Un dernier monticule fut franchi et se dévoila la fameuse Hacienda dont ses parents ne tarissaient pas d’éloges. Des tours de pierres grises se mêlaient aux murs d’un bleu océanique. Fenêtres et balcons, ornés de motifs marins, témoignaient d’une attention au détail qui transcendait les âges. Une émotion inédite le saisit.
« Sous ces balcons Père auraient dévoré des contes de fées, tandis que mère m’aurait transmis l’art subtil de maîtriser les flux d’eau dans ces cours. »
Alors que ses pensées divaguaient, il franchit le seuil de la porte en bois massif, pénétra dans un hall au sol de marbre. Son attention se posa sur une fresque dépeignant deux hommes et une femme, les mains levées en un geste incantatoire.
« Si j’avais grandi ici, qui serais-je devenu ? »
Il arriva finalement dans une chambre entièrement constituée de Diamonite, reflétant les constellations. Le cœur enchanté de l’Hacienda pulsa à son approche.
Le Mage se mit à gravir l’escalier, curieux de découvrir ce que dissimulait l’étage supérieur. Un claquement de porte retentit. Convaincu d’être seul, il projeta son esprit vers la source du bruit. Rien !

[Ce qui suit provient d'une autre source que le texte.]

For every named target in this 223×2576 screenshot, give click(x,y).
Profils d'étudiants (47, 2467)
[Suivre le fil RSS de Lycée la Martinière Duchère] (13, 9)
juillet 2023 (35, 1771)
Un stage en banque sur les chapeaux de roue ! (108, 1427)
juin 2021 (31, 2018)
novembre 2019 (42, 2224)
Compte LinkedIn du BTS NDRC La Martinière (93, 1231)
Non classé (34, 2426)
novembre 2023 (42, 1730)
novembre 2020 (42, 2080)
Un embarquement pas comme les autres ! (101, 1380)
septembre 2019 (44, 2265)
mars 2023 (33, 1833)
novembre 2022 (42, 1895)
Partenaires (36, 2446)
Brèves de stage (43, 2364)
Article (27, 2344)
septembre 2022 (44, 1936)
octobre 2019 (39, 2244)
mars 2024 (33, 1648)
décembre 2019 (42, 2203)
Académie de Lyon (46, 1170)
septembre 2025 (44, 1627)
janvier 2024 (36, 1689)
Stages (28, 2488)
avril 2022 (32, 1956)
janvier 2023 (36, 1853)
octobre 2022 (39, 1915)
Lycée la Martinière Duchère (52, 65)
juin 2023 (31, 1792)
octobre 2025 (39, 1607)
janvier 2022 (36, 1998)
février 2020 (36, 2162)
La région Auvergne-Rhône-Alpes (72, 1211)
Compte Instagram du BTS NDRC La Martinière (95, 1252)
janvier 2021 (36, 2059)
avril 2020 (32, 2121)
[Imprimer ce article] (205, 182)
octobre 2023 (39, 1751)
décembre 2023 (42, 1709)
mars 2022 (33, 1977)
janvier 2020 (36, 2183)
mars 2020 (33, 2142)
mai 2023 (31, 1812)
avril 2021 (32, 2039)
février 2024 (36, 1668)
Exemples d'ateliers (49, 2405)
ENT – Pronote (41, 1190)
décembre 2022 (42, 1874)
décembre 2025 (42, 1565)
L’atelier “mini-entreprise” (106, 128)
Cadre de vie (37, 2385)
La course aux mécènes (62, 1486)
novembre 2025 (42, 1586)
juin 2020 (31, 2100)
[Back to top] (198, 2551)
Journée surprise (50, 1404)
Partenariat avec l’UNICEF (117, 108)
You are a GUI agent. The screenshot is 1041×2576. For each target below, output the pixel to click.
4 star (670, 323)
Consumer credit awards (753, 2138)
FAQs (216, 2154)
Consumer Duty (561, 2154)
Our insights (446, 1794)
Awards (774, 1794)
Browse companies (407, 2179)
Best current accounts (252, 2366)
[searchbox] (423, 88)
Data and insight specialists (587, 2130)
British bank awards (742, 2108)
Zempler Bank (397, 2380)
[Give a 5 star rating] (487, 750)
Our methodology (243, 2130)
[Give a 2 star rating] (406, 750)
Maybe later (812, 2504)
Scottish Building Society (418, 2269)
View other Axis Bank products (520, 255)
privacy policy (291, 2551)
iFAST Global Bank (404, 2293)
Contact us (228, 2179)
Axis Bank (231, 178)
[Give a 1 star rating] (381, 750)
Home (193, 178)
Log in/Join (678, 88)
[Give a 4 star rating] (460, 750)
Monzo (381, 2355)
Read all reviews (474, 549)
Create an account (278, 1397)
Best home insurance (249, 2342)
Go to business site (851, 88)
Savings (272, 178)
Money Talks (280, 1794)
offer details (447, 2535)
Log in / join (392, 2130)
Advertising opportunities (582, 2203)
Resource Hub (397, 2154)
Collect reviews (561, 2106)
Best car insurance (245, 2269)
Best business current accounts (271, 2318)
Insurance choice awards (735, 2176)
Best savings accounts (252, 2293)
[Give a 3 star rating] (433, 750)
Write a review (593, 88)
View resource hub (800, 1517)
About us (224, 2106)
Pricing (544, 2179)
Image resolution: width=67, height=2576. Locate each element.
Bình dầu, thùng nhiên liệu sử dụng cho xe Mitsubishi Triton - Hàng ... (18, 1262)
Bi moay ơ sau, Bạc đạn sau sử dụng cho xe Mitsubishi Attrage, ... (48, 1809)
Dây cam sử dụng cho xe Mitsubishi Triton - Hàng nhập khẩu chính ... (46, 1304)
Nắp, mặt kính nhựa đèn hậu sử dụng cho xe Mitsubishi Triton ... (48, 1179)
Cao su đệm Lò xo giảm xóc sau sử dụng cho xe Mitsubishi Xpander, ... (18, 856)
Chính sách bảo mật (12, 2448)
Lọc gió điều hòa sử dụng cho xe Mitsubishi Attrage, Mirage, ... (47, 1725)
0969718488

De retour dans son corps, il fit demi-tour, cherchant le long du corridor. À sa surprise, il ne trouva qu’un cul-de-sac. Intrigué par les vibrations du mur, qu’aucun n’aurait pu percevoir, il s’avança, effleura la surface – une illusion. Il la traversa. À l’intérieur, une bibliothèque sans fin, ou des ouvrages empilés jusqu’au plafond étaient protégés par des charmes et des maléfices. Des instruments d’astronomie côtoyaient des fioles remplies de substances inconnues. Recouverts de runes anciennes, des parchemins gisaient à côté de crânes d’animaux fantaisistes ou extra-terrestres.
Les anecdotes de ses parents n’avaient jamais mentionné un tel lieu. À sa droite, sur l’une des colonnes blanches, il discerna un tableau de commande, qui contrastait avec la décoration. Une enveloppe à son nom, fixée par un sort, attira son attention. Le mage l’ouvrit et déplia son contenu.
Cher disciple,
Je te confie cette bibliothèque, trésor ancestral qui réunit l’ensemble des traités et œuvres créés dans toutes les dimensions et planètes peuplées. Elle se mettra à jour automatiquement. Active l’holobibliothécaire, qui t’assistera dans tes recherches.
Avec toute mon affection, Oncle Kieran
La mémoire du Clan Darck reposait entre ses mains, en attente d’une redécouverte, d’une étude, et peut-être d’une compréhension. Ses livres représentaient une clé menant soit à la puissance, soit à la perdition. Le Mage constatait ce qu’il n’avait jamais osé imaginer. Son attention se porta sur un ouvrage particulier, parsemé de cuir rouge, aux inscriptions à peine visibles.
« Le jeu s’intensifie », se dit-il en ouvrant le volume avec une curiosité mêlée de respect.
Son sceptre, dissimulé dans ses longues boucles de cheveux, s’exila, puis se déplia pour former un bâton élégant. Pointé vers un coin, un filament azur conçut un lit confortable, une table de travail et un fauteuil. Fatigué, mais trop paresseux pour chercher une douche, il invoqua une bulle moussante. Des accessoires de toilettes apparurent, le nettoyant, tandis qu’il flottait sereinement.
Une fois propre, encore mouillé, il s’étendit dans ses draps de satin et, souriant, s’endormit.